At a time when so much difference is being promoted, especially when it comes to accepting the body and the color of the skin, it is truly ironic that beauty moves in a single direction with no room for anything else.


And the truth is that, as a result of an image and message that are constantly 'sold' to me, I found myself 38 years old feeling ashamed of my expression marks, of my too thin face with prominent bones, of my thin lips and tiny eyes. And you know what's funnier? When I seriously think about it, I am sure that if my 20 year old version looked at my current version I would be satisfied with the way I went through the years and it wouldn't be as critical as I am.
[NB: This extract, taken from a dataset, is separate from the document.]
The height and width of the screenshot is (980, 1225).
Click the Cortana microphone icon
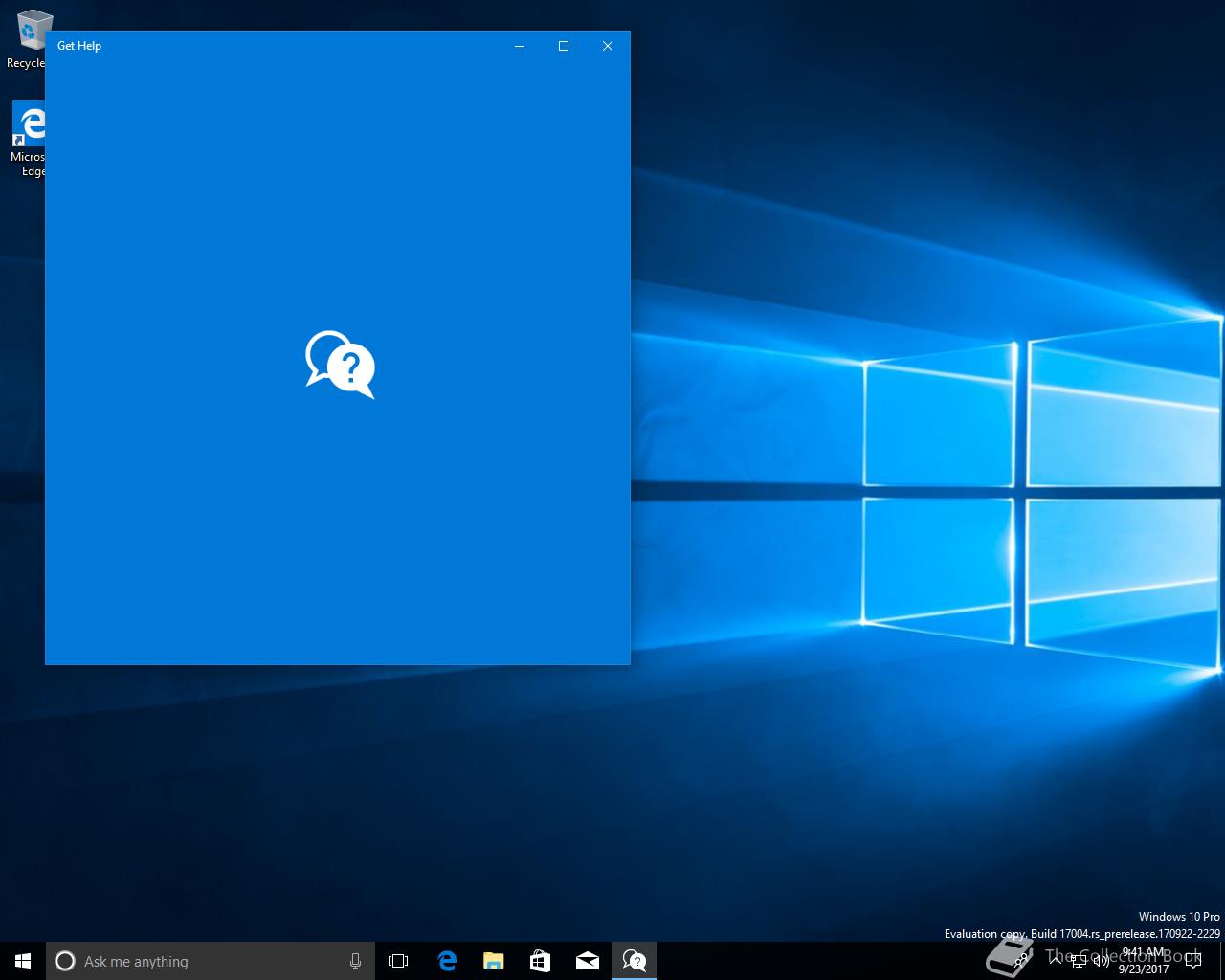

But it is also at this moment that I feel it is imperative that I say enough Not only for me - much less for me actually - but for the legacy that I want to leave to my daughters. How can I tell them in a few years that they are beautiful exactly as they are, with all their differences, if I am not able to do it myself and set an example for them?


How can I explain to them that they do not need fuller lips with 20 years old or changes in the face to correct imperfections that do not actually exist, if I myself do not accept that differences, marks and natural aging can also make a mature woman beautiful ?


The truth is, I can't. And in no way wanting to be an extremist, because I am in favor of certain improvements and treatments, I think it is above all important to start sending a different message. And in order to see my daughters grow up as I expect, it is precisely at this moment that I have to start.